··· DATA RECORDS
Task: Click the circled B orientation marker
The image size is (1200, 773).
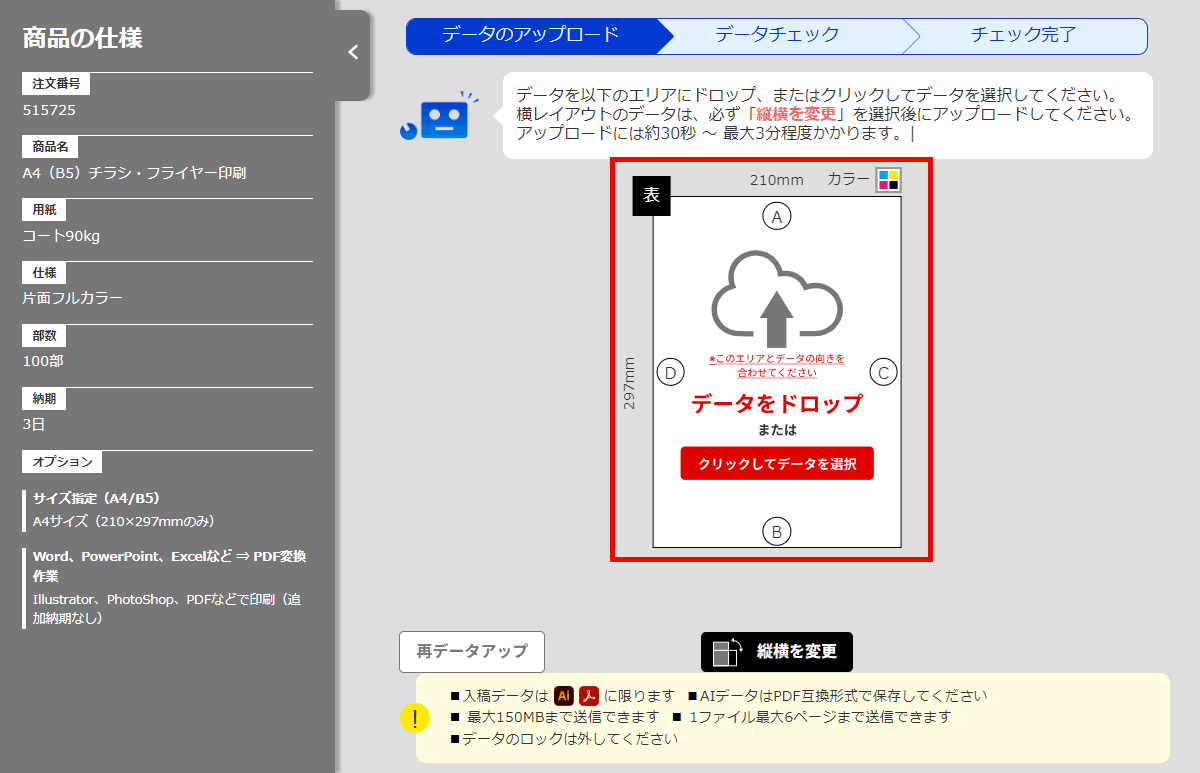Action: 777,533
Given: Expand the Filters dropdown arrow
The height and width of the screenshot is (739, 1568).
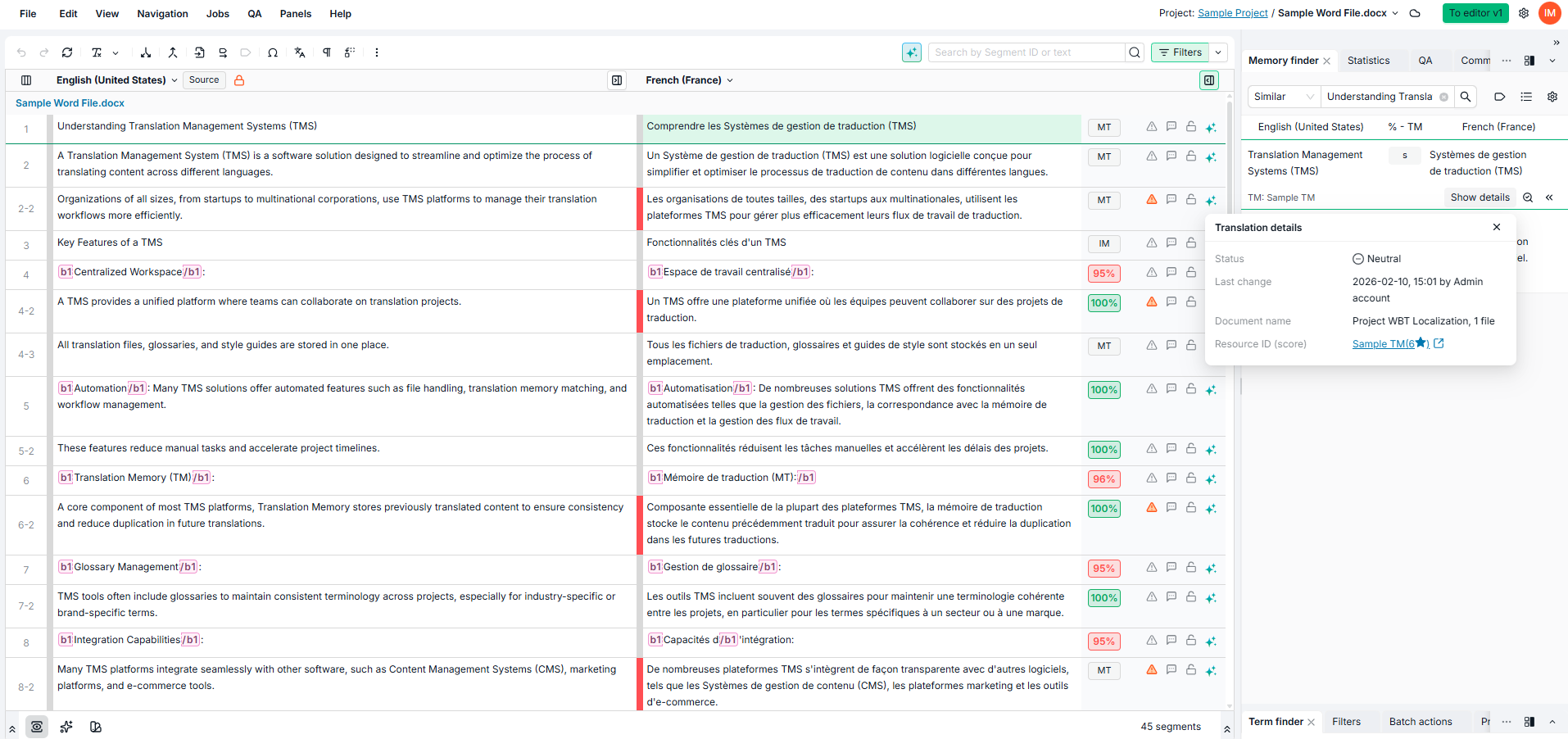Looking at the screenshot, I should [x=1219, y=52].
······
**PROBLEM STATEMENT**
Repeat each line of the records exactly, dropping the pictures.

**RESULT FOR THIS TASK**
Task: Click the circled B orientation marker
The image size is (1200, 773).
Action: 777,533
Given: Expand the Filters dropdown arrow
The height and width of the screenshot is (739, 1568).
Looking at the screenshot, I should [x=1219, y=52].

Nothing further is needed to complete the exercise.